--- YOUR GOAL ---
Can you extend the news text on the campaign for international AI red lines, picking up after its final sentence?

GIVEN PASSAGE: Begin

European lawmakers, Nobel winners, and former heads of state urged binding international rules on dangerous AI uses.
They launched the initiative Monday at the UN’s 80th General Assembly in New York.
Signatories, including Enrico Letta, Mary Robinson, Brando Benifei, Sergey Lagodinsky, ten Nobel laureates, and top tech leaders, pushed for “red lines” by 2026.
They warned that without global standards, AI could cause pandemics, disinformation campaigns, human rights abuses, and loss of human control.
Over 200 prominent figures and 70 organisations from politics, science, and human rights support the campaign.
AI Threats Extend to Mental Health
Researchers found chatbots like ChatGPT, Claude, and Google Gemini gave inconsistent or unsafe advice on suicide.
Experts warned these gaps could worsen mental health crises, with some deaths linked to AI interactions.

GIVEN PASSAGE: End
MATERIAL SHOWN: Begin

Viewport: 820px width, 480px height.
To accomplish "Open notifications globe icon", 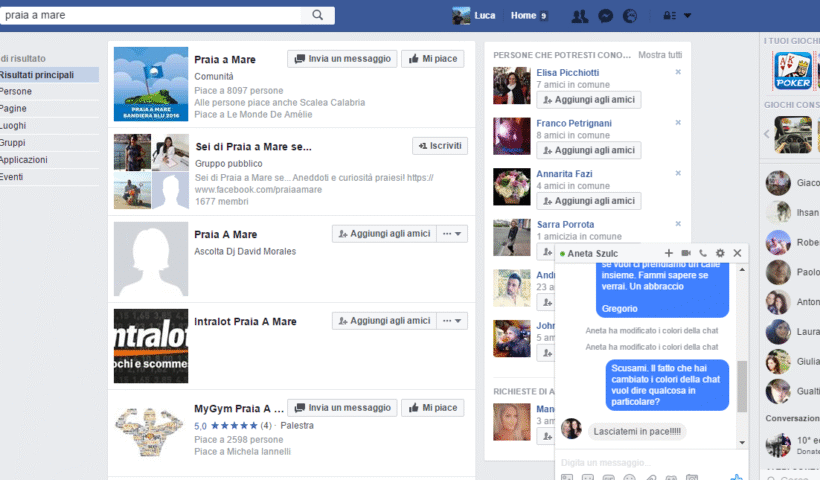I will 630,16.
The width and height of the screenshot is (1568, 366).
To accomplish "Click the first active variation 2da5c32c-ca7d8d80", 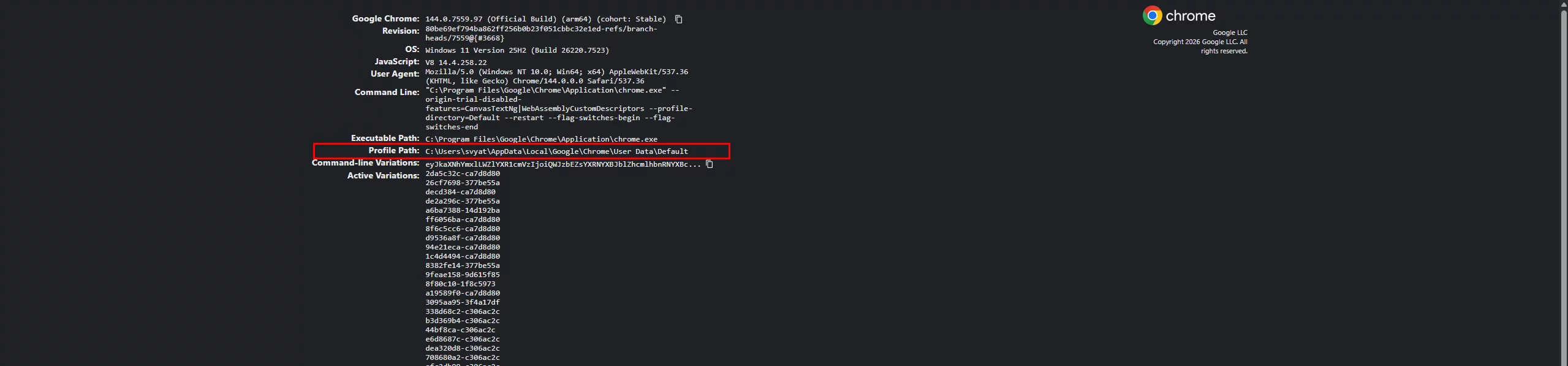I will (463, 173).
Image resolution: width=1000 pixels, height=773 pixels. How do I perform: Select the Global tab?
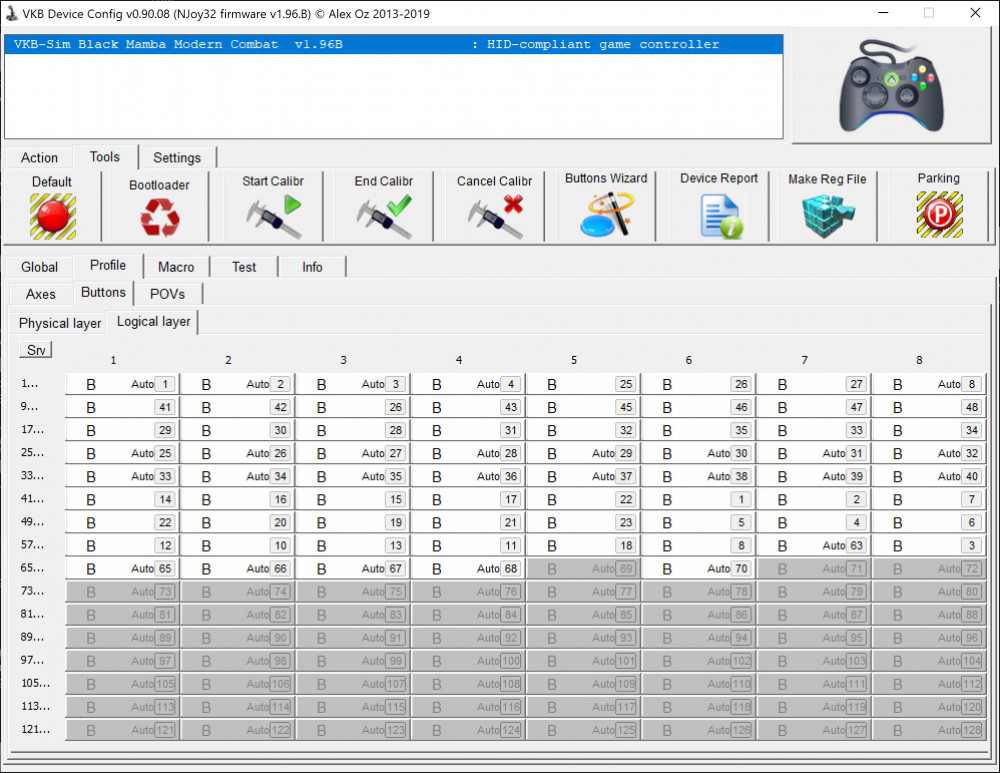(x=40, y=267)
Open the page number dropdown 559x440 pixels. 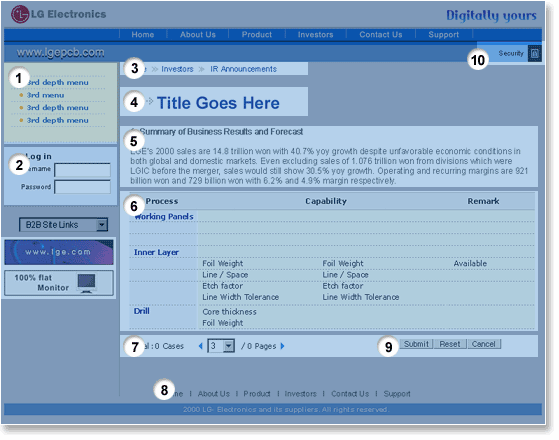pos(221,346)
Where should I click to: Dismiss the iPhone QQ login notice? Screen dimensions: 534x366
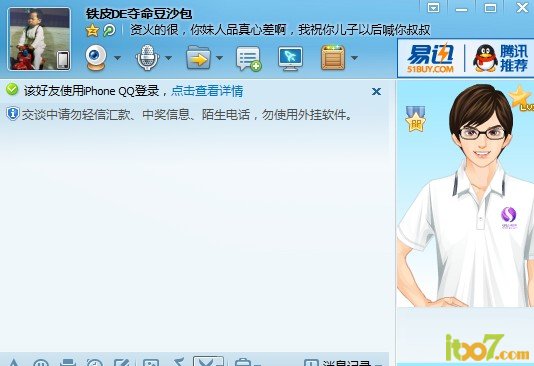(x=376, y=91)
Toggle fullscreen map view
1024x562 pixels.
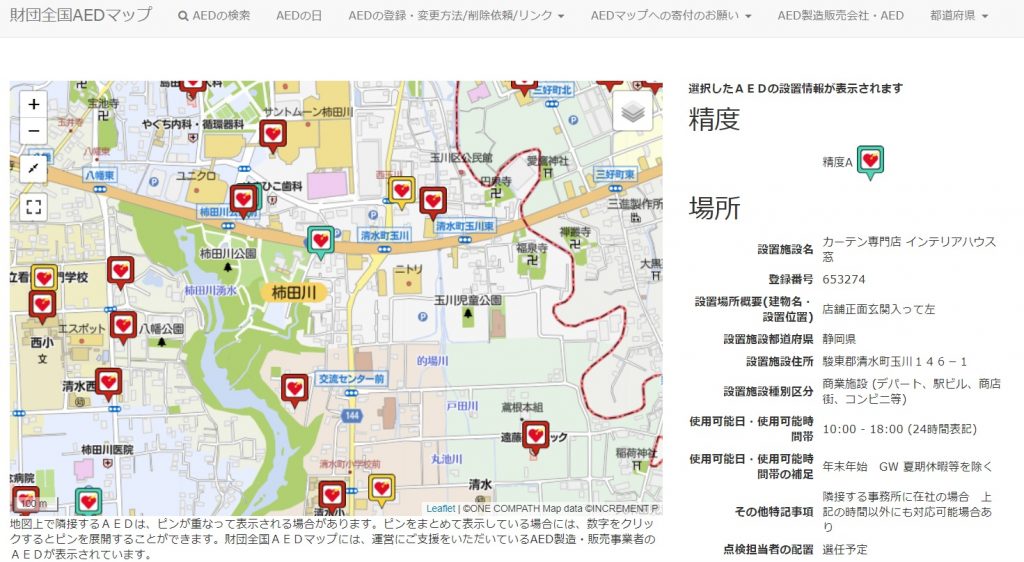tap(34, 207)
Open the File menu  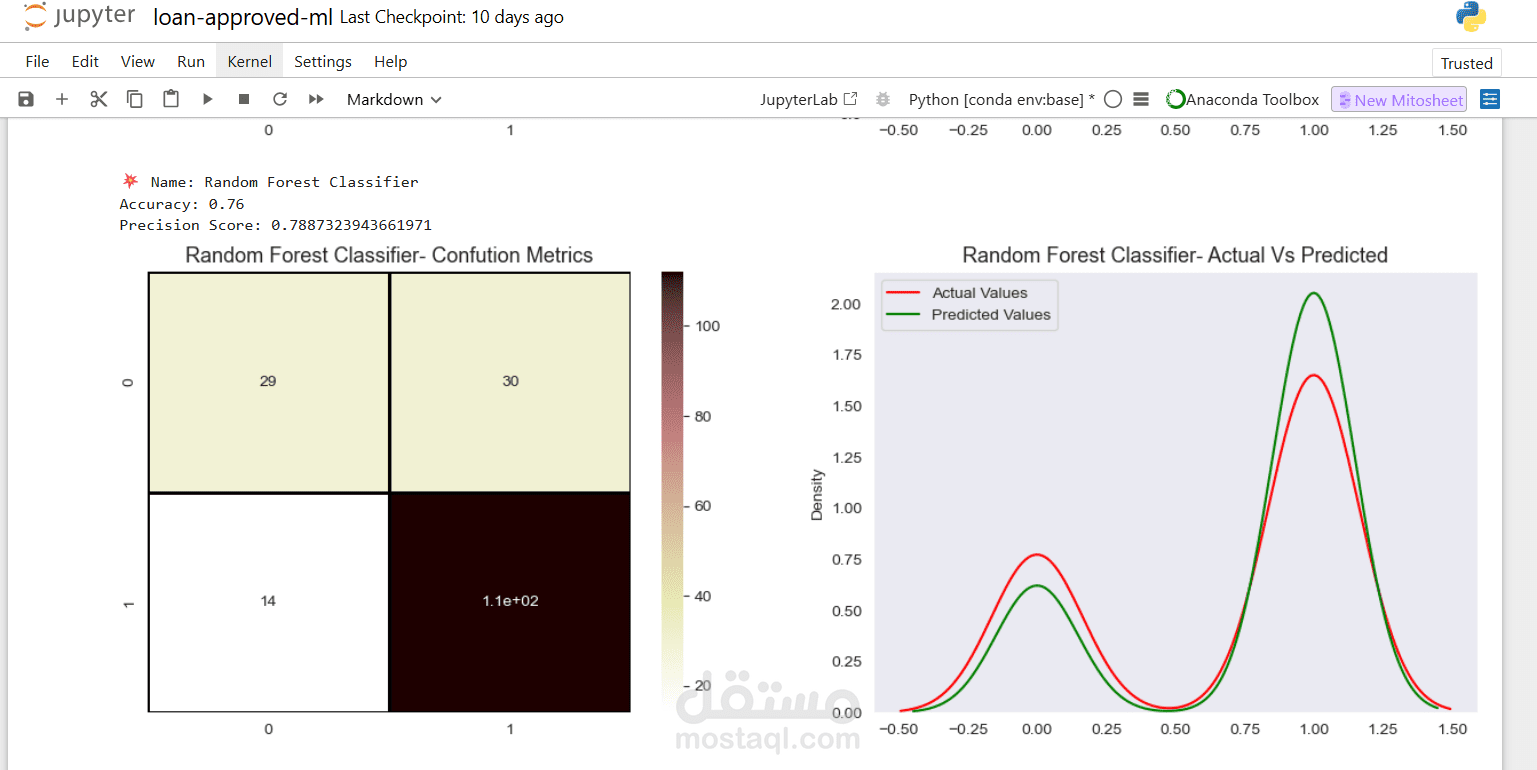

MATERIAL SHOWN: End

--- ANSWER SECTION ---
Maria Ressa warned AI could trigger “epistemic chaos” and enable systematic human rights violations.
Yoshua Bengio emphasized that rushing AI development risks societal harm that governments cannot currently manage.
Pushing for Binding International Enforcement
Supporters want an independent body to enforce AI regulations and prevent global harm.
They suggested banning AI from launching nuclear attacks, impersonating humans, or conducting mass surveillance.
Signatories stressed that only a global agreement can standardize AI rules across borders.
They aim for a UN resolution by the end of 2026 and the start of treaty negotiations.